**Work to complete**: The task calls for every line of the data to be repeated exactly.
**** Material for the task
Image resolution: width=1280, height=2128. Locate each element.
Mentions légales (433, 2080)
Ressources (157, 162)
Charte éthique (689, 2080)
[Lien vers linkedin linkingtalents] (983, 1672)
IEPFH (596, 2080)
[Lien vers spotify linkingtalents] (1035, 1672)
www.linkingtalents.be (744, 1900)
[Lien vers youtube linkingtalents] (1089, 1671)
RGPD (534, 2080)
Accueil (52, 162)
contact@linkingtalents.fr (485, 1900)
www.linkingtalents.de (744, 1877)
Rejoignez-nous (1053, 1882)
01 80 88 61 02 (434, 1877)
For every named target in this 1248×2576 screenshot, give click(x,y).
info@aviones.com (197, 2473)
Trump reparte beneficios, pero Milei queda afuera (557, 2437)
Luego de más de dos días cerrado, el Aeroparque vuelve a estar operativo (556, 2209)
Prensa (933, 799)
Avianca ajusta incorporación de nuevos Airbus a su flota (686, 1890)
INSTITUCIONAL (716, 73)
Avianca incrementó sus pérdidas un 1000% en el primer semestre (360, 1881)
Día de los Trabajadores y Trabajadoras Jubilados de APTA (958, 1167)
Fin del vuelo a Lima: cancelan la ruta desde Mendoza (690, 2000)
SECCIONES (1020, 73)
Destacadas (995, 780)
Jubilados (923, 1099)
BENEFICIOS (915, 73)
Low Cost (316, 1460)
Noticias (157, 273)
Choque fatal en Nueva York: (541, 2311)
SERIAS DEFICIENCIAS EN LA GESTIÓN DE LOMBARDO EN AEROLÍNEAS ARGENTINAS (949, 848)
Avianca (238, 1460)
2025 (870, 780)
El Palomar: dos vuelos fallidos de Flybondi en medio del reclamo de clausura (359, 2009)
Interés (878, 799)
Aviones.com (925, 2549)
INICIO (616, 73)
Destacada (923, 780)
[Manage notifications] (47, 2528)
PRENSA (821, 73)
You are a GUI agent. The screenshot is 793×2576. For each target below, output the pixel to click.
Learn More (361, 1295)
********
**Task output**:
Image resolution: width=1280, height=2128. Locate each element.
Mentions légales (433, 2080)
Ressources (157, 162)
Charte éthique (689, 2080)
[Lien vers linkedin linkingtalents] (983, 1672)
IEPFH (596, 2080)
[Lien vers spotify linkingtalents] (1035, 1672)
www.linkingtalents.be (744, 1900)
[Lien vers youtube linkingtalents] (1089, 1671)
RGPD (534, 2080)
Accueil (52, 162)
contact@linkingtalents.fr (485, 1900)
www.linkingtalents.de (744, 1877)
Rejoignez-nous (1053, 1882)
01 80 88 61 02 (434, 1877)
For every named target in this 1248×2576 screenshot, give click(x,y).
info@aviones.com (197, 2473)
Trump reparte beneficios, pero Milei queda afuera (557, 2437)
Luego de más de dos días cerrado, el Aeroparque vuelve a estar operativo (556, 2209)
Prensa (933, 799)
Avianca ajusta incorporación de nuevos Airbus a su flota (686, 1890)
INSTITUCIONAL (716, 73)
Avianca incrementó sus pérdidas un 1000% en el primer semestre (360, 1881)
Día de los Trabajadores y Trabajadoras Jubilados de APTA (958, 1167)
Fin del vuelo a Lima: cancelan la ruta desde Mendoza (690, 2000)
SECCIONES (1020, 73)
Destacadas (995, 780)
Jubilados (923, 1099)
BENEFICIOS (915, 73)
Low Cost (316, 1460)
Noticias (157, 273)
Choque fatal en Nueva York: (541, 2311)
SERIAS DEFICIENCIAS EN LA GESTIÓN DE LOMBARDO EN AEROLÍNEAS ARGENTINAS (949, 848)
Avianca (238, 1460)
2025 (870, 780)
El Palomar: dos vuelos fallidos de Flybondi en medio del reclamo de clausura (359, 2009)
Interés (878, 799)
Aviones.com (925, 2549)
INICIO (616, 73)
Destacada (923, 780)
[Manage notifications] (47, 2528)
PRENSA (821, 73)
You are a GUI agent. The screenshot is 793×2576. For each target below, output the pixel to click.
Learn More (361, 1295)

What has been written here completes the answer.